Gun deaths, says Sarnecki, are “something which is very new to our society. We did not have this kind of problems 10 years ago. To be very specific, we started to observe this increase in 2013.”

And do the recent shootings involve people who arrived as refugees in 2015?

No, says Sarnecki. They’re the result of gang violence carried out by children of an earlier wave of immigrants, born and raised in Sweden, and “what happens is not related to the ethnic background but to the class position.” The gang violence, he explained, involves people who (after migrating) have ended up in the lowest socioeconomic position in Sweden.
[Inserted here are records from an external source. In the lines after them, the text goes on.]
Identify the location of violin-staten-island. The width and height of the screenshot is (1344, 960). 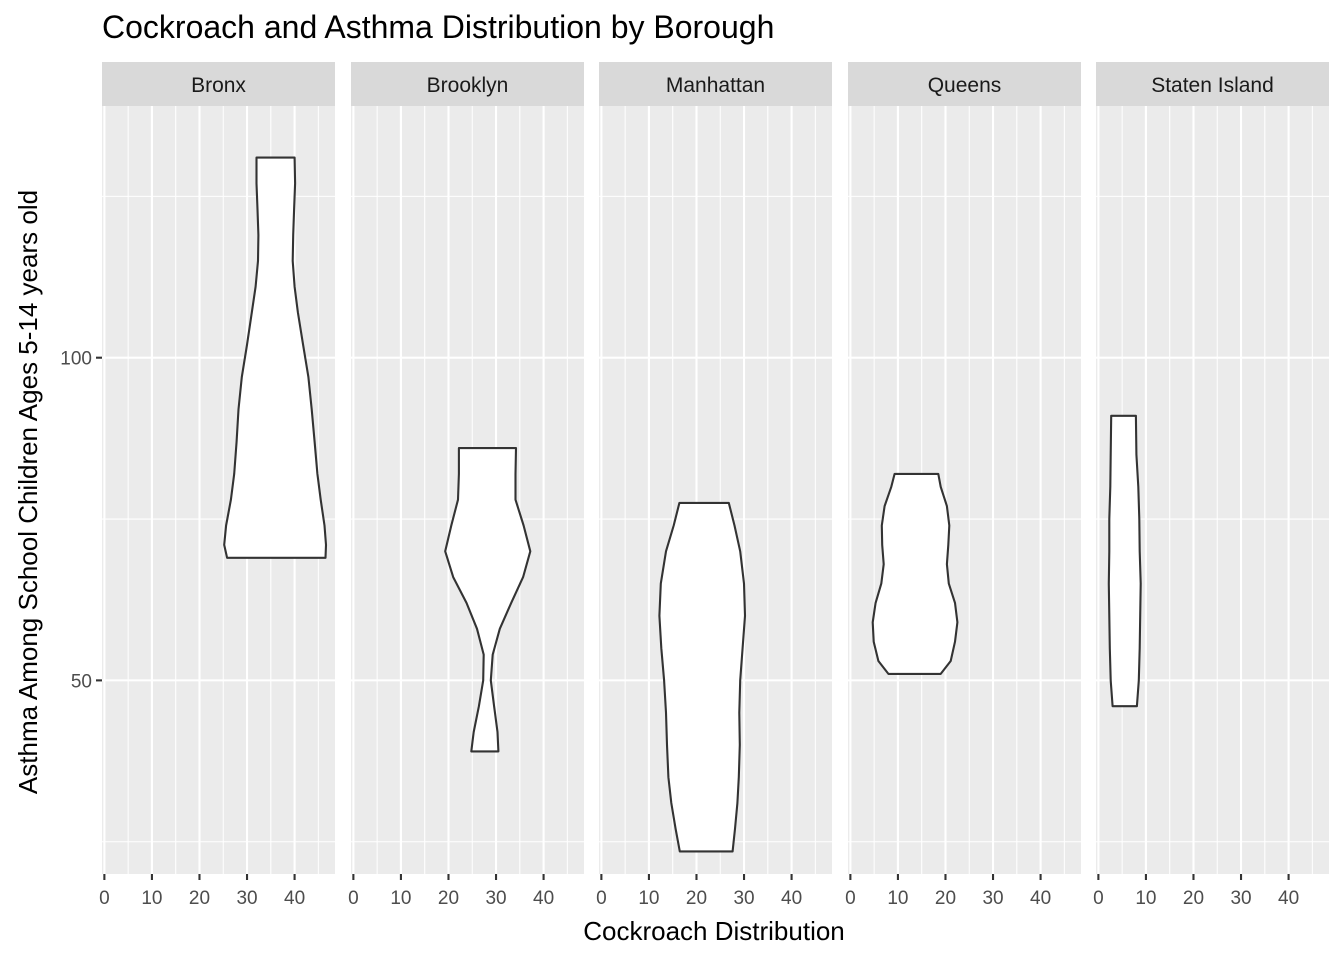
(1124, 561).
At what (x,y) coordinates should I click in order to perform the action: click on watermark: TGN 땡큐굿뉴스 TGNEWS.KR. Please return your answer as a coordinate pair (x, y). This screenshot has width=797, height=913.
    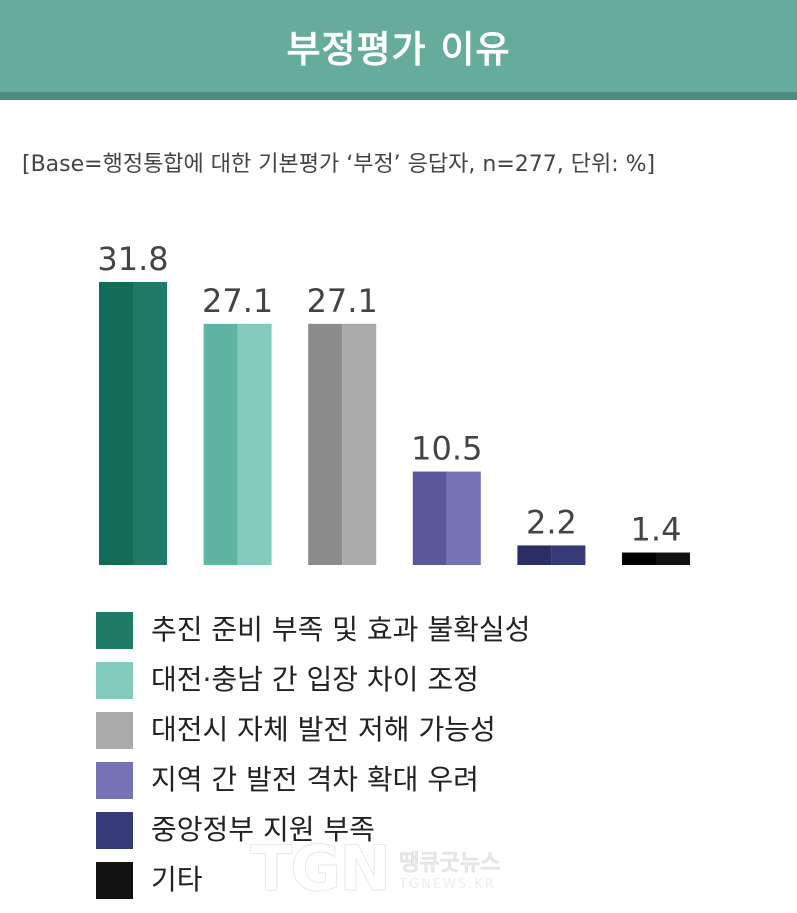
    Looking at the image, I should click on (375, 869).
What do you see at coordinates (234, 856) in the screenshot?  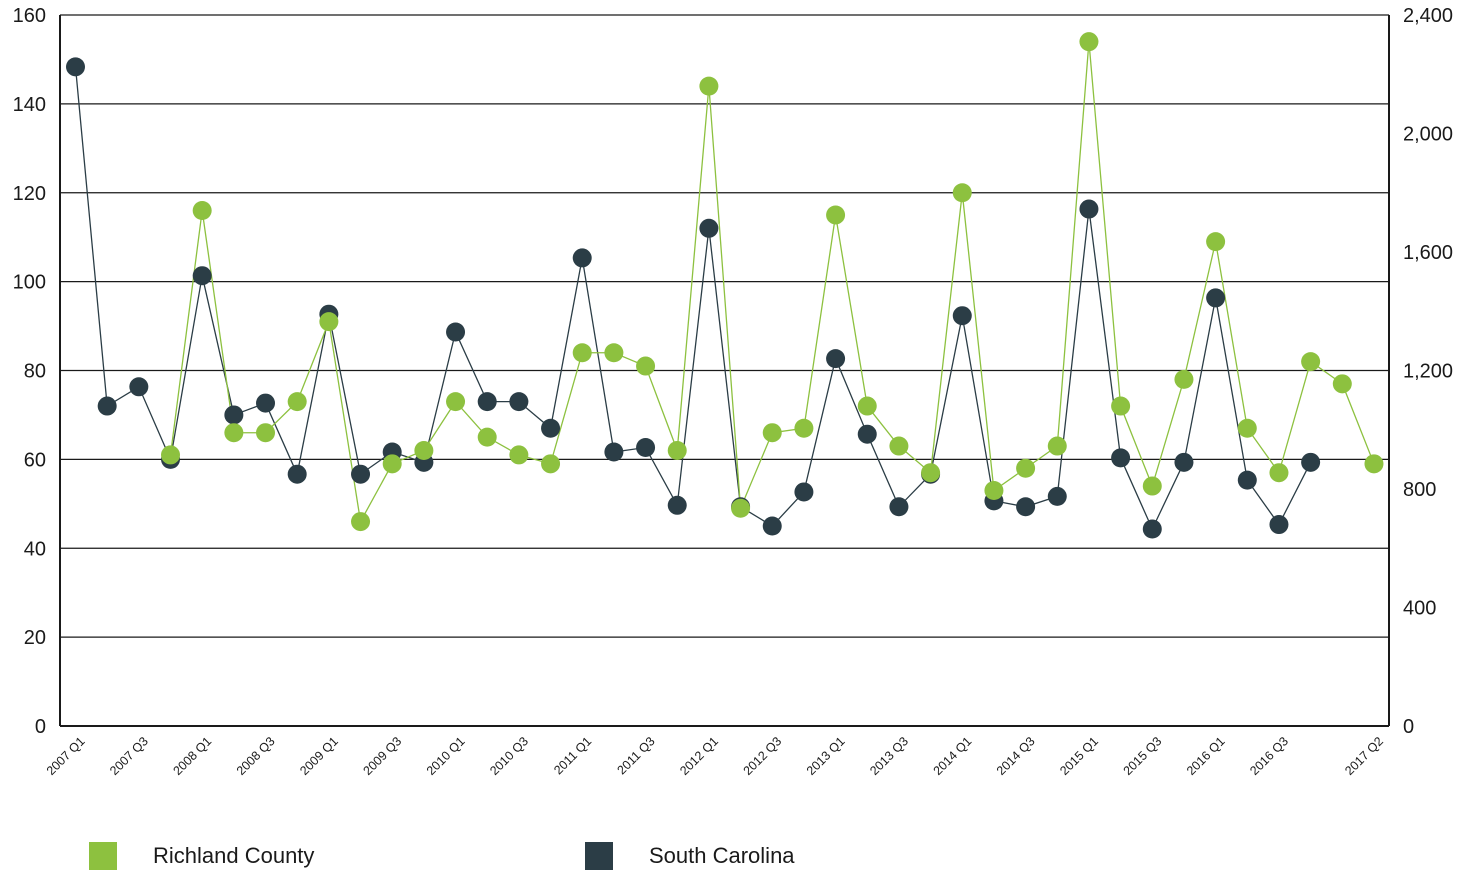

But the far right’s framing of events is one that many other parties are adopting. “Social Democratic ministers—for instance, the minister of immigration here, unfortunately my former student—would say that we have to reduce the overrepresentation of immigrants from outside the Europe in some areas of our cities because there are too many.”

What the party policies and posters show as Sweden’s election draws closer is what happens when parties adopt the language and policies of the far right. We’ve already seen what happens in other countries when “the center right says: we have to talk to the far right.… they will be more easy to handle and they will be more like any other party,” Tamas points out. [Instead] “we see the total opposite. The more they’re embracing them…the more radicalized the [far right] party gets.”

Sweden is a country that historically has prioritized egalitarianism and inclusion. “What we have had,” says Hagstrom, “is a powerful welfare sector that wants to even out people’s opportunities in life.” The majority of people in Sweden, she notes, were proud that their country offered refuge to the asylum seekers who arrived in 2015 (Sweden took in the most per capita of any European nation).

If the Sweden Democrats’ policies upend Swedish civil society, it will not be because Sweden is troubled by migration, or crime, or “segregation.” It will be because Sweden’s other political parties gave the Sweden Democrats space to grow, because they adopted its perspectives and policies out of political opportunism and expediency.

“If you look at Sweden today and Germany, Sweden Democrats today are still around…20 percent in the opinion polls.” But in Germany, Tamas points out, the far-right AfD has been locked out by all mainstream parties. “I’m not sure that the Sweden Democrats would have scored as high as [they’re scoring now if] a formal policy of noncooperation had been kept in Sweden as well.”

Sweden’s other political parties—especially its center-right—still have the power to freeze out the far right in Sweden. The question, this election, is whether they’ll choose to do so.